[Dataset items]
□ □ □
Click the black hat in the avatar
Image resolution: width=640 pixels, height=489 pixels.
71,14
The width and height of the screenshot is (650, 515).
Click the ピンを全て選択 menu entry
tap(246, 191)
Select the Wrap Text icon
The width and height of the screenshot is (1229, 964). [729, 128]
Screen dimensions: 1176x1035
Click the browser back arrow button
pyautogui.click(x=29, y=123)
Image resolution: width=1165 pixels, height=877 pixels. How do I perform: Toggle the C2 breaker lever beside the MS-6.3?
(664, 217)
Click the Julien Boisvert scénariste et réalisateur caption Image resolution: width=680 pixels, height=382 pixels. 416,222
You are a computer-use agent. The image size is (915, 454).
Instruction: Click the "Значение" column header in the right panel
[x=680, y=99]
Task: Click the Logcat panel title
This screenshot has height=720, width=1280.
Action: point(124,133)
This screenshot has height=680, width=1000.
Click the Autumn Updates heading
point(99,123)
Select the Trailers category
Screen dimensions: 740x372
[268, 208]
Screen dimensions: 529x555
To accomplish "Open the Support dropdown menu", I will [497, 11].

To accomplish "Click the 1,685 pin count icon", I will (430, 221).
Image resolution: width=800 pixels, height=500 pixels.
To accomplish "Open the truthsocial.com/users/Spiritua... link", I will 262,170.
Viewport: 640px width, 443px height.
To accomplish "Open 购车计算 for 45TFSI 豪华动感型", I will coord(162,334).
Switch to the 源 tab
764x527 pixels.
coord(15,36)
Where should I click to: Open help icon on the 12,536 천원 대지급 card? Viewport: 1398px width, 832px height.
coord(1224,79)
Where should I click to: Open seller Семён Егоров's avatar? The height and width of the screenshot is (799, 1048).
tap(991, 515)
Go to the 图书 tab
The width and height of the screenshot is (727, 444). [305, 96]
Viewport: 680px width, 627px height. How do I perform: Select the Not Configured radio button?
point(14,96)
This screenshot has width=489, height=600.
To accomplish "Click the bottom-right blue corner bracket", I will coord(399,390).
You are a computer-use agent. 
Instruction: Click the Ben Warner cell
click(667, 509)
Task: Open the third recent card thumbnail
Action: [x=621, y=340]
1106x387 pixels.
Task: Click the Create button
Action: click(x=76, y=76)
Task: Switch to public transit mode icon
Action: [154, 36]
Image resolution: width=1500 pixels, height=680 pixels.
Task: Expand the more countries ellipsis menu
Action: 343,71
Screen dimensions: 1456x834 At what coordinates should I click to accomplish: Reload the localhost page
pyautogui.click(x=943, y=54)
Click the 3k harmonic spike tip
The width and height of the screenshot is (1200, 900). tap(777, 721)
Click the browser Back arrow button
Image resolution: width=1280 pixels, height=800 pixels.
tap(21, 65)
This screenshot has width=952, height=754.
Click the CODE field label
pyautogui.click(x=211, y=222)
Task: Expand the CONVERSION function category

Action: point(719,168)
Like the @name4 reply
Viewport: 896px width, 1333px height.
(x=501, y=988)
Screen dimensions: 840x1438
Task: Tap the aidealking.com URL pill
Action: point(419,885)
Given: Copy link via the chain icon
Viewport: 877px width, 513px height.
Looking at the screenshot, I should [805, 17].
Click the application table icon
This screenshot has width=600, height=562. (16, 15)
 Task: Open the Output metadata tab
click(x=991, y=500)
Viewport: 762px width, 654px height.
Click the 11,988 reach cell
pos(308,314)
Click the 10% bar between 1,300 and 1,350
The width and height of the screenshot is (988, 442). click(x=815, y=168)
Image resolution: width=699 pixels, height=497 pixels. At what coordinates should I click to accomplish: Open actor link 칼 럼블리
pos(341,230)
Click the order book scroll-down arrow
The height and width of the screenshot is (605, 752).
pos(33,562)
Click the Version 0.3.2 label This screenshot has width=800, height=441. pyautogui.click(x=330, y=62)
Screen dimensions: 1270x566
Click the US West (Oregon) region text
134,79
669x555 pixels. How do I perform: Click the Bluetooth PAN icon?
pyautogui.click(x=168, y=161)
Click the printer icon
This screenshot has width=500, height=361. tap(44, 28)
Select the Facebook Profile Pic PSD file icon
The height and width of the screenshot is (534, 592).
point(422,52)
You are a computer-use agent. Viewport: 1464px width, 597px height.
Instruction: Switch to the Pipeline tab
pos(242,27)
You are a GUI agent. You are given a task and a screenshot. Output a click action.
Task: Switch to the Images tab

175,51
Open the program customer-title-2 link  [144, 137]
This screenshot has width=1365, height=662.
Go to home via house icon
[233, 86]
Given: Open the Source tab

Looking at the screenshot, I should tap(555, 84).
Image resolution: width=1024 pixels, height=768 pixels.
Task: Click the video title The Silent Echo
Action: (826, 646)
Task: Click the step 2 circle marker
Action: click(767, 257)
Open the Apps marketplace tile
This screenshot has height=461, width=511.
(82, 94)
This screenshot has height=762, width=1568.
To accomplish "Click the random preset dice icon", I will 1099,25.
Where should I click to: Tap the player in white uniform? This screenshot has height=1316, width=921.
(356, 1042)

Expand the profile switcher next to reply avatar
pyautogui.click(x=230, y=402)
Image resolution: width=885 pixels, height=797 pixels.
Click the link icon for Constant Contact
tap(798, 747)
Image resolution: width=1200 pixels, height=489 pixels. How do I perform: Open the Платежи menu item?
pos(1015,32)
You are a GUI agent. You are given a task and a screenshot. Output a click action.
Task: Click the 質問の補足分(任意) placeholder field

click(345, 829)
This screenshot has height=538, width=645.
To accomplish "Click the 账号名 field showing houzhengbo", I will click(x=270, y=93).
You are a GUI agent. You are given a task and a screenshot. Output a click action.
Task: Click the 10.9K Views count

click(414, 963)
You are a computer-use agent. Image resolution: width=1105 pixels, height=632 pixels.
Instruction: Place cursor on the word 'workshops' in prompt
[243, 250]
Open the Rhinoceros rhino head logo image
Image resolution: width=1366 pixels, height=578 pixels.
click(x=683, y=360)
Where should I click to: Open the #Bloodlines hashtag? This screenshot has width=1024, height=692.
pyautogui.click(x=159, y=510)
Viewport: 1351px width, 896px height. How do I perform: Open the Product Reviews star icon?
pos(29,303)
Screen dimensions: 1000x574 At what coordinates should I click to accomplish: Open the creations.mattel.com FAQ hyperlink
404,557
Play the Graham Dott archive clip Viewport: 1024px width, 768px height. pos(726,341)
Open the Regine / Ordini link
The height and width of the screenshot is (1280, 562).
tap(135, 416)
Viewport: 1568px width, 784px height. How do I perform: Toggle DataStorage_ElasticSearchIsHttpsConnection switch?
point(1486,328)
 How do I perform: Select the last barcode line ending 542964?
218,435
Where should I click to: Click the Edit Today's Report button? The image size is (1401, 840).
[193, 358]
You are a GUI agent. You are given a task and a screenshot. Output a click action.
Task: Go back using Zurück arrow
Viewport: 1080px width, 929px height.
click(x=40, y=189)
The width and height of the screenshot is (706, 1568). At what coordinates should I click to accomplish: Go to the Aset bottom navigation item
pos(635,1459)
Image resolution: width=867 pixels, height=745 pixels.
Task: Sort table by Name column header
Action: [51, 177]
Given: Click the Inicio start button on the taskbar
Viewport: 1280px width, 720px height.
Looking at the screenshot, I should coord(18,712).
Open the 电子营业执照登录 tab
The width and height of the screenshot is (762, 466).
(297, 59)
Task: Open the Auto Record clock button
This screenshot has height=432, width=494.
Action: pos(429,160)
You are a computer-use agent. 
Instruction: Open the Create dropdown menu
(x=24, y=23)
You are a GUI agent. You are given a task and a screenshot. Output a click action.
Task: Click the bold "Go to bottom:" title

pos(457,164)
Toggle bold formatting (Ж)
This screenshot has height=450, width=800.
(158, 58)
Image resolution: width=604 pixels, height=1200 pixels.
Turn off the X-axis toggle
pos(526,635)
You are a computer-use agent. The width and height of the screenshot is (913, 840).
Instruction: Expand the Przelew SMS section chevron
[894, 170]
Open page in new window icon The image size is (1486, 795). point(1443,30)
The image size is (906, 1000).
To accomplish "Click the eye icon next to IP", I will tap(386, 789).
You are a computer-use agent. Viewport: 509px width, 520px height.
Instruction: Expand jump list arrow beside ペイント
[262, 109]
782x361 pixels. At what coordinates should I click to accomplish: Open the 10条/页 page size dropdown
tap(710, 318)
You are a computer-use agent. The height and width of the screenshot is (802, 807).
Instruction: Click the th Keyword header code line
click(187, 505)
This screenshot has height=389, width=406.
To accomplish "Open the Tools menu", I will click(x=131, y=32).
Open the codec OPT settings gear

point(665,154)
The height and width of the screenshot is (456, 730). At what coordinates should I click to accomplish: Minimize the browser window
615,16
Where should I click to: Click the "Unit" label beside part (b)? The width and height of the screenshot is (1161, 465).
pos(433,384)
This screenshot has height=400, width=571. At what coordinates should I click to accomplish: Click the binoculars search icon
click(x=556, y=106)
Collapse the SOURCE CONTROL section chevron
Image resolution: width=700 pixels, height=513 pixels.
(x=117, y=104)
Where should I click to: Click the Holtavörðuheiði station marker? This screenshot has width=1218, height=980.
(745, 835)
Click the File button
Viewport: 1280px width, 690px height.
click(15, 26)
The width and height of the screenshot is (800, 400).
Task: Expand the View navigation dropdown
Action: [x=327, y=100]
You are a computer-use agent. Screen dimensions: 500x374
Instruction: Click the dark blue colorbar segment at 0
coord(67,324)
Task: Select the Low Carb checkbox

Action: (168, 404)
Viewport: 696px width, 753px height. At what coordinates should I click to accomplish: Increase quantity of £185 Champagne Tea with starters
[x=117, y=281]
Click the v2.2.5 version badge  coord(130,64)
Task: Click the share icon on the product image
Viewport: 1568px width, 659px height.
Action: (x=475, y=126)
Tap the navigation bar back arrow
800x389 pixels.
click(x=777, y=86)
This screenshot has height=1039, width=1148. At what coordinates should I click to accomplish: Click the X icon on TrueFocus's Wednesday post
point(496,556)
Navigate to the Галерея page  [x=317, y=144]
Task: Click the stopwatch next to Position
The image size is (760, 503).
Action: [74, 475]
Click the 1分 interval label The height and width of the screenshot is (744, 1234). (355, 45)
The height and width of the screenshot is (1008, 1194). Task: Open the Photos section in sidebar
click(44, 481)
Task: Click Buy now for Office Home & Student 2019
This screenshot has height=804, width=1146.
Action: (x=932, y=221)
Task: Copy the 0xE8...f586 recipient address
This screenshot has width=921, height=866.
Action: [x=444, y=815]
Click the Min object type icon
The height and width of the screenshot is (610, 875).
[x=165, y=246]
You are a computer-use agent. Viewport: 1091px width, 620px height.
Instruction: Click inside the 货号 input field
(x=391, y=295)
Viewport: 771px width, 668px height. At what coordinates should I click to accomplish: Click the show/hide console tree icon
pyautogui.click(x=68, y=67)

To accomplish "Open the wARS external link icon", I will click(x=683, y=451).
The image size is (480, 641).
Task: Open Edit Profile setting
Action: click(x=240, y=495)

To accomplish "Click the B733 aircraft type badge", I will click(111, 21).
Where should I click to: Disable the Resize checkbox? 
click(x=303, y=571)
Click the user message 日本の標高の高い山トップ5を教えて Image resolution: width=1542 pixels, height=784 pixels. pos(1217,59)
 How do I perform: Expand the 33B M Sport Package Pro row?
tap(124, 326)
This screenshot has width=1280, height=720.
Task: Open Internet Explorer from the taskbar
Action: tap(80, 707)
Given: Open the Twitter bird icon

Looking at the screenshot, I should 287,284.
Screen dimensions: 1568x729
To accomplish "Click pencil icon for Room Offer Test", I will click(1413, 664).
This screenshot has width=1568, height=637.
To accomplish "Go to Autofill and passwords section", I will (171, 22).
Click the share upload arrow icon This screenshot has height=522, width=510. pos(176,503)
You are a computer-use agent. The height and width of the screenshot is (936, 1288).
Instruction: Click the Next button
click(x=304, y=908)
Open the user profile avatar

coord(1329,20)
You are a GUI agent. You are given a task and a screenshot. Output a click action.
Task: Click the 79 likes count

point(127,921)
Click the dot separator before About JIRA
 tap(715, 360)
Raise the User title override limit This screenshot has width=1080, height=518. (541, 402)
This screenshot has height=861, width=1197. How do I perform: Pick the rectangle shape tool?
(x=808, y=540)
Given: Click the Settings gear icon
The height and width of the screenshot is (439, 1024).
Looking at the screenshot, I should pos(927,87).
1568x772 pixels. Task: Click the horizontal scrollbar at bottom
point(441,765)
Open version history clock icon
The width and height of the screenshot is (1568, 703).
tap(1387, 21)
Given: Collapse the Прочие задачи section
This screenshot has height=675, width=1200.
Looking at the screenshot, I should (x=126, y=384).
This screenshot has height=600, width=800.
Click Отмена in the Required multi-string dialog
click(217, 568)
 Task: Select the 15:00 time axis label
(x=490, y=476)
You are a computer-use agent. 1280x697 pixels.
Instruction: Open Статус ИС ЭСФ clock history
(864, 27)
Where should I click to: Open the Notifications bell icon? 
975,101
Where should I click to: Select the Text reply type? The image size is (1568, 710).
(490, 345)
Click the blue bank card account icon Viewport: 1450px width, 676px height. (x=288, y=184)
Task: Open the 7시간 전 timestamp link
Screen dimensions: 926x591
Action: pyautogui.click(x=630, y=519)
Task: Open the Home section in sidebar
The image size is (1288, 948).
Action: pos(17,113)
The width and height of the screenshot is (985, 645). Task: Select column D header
□ □ □
**TASK OBJECTIVE:** Look above for the line holding "This screenshot has height=675, width=1200." and the line holding "Click the blue bank". Retype both, and every line between them, word for word and nothing else.

**EXERCISE RESPONSE:**
This screenshot has height=675, width=1200.
Looking at the screenshot, I should (x=126, y=384).
This screenshot has height=600, width=800.
Click Отмена in the Required multi-string dialog
click(217, 568)
 Task: Select the 15:00 time axis label
(x=490, y=476)
You are a computer-use agent. 1280x697 pixels.
Instruction: Open Статус ИС ЭСФ clock history
(864, 27)
Where should I click to: Open the Notifications bell icon? 
975,101
Where should I click to: Select the Text reply type? The image size is (1568, 710).
(490, 345)
Click the blue bank card account icon Viewport: 1450px width, 676px height. (x=288, y=184)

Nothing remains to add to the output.